### Exercise prompt:
Show each line below that contains the string "resolution". Treat uppercase and lowercase as different.

+++ Stored rows +++

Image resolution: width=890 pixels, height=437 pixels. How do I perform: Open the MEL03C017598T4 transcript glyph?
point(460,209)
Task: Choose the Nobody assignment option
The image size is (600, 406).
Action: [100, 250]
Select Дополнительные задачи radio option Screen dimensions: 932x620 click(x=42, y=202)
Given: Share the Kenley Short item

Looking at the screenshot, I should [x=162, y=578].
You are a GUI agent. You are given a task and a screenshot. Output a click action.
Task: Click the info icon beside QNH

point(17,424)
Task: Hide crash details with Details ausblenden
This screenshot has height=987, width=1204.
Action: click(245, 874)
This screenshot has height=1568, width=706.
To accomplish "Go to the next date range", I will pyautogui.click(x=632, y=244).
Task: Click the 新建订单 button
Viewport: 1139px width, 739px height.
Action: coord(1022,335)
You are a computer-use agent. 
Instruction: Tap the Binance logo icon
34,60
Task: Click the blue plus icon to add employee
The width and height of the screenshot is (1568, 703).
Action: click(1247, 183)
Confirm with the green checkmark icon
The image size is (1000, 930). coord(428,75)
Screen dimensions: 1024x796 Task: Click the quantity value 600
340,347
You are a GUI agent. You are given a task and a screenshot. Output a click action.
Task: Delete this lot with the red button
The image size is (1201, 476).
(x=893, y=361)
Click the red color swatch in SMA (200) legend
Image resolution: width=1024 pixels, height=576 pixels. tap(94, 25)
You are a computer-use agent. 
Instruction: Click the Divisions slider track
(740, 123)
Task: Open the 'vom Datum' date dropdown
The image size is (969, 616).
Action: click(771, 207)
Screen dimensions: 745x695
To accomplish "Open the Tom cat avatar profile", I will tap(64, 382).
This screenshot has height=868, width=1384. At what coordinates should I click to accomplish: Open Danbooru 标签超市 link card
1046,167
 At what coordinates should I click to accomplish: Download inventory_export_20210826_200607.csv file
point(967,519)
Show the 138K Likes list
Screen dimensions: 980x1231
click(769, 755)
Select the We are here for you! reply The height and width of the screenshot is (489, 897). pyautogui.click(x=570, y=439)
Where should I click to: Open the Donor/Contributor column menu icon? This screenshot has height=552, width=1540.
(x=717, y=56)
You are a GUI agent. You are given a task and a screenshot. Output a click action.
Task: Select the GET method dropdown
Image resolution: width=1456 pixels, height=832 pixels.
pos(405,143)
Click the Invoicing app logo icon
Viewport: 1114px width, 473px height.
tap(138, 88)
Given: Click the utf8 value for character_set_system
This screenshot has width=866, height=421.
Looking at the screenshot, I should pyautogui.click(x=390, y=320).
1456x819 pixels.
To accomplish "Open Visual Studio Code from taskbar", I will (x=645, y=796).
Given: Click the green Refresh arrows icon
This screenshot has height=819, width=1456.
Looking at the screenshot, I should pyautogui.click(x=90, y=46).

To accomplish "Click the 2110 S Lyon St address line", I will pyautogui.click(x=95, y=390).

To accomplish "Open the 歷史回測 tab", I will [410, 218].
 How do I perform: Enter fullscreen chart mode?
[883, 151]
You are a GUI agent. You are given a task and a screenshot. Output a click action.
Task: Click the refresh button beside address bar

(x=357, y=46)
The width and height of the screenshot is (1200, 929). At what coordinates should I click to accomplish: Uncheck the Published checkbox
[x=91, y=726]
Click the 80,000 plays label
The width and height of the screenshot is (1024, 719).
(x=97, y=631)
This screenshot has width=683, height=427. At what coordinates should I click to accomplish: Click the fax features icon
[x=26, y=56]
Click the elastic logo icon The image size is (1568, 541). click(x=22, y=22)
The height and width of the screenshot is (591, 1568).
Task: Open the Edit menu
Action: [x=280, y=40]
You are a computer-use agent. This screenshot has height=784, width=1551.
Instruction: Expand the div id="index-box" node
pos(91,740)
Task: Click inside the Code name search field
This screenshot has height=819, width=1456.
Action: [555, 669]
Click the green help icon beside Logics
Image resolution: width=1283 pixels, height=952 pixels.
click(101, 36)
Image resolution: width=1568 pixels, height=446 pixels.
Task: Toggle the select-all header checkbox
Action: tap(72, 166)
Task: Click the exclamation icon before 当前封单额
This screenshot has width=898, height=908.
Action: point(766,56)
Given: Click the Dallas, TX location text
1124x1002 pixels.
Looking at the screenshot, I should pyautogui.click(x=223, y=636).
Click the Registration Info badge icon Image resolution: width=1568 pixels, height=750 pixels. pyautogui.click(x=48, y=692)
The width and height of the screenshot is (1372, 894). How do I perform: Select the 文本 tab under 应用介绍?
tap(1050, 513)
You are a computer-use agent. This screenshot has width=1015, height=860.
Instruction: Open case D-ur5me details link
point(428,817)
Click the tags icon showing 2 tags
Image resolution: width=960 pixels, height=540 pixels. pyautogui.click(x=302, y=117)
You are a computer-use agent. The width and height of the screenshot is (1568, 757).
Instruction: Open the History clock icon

+++

### Written response:
Image resolution: width=890 pixels, height=437 pixels. How do I perform: Open the MEL03C017598T4 transcript glyph?
Image resolution: width=1024 pixels, height=576 pixels. tap(94, 25)
Image resolution: width=1456 pixels, height=832 pixels.
Image resolution: width=1283 pixels, height=952 pixels.
Image resolution: width=1568 pixels, height=446 pixels.
Click the Registration Info badge icon Image resolution: width=1568 pixels, height=750 pixels. pyautogui.click(x=48, y=692)
Image resolution: width=960 pixels, height=540 pixels. pyautogui.click(x=302, y=117)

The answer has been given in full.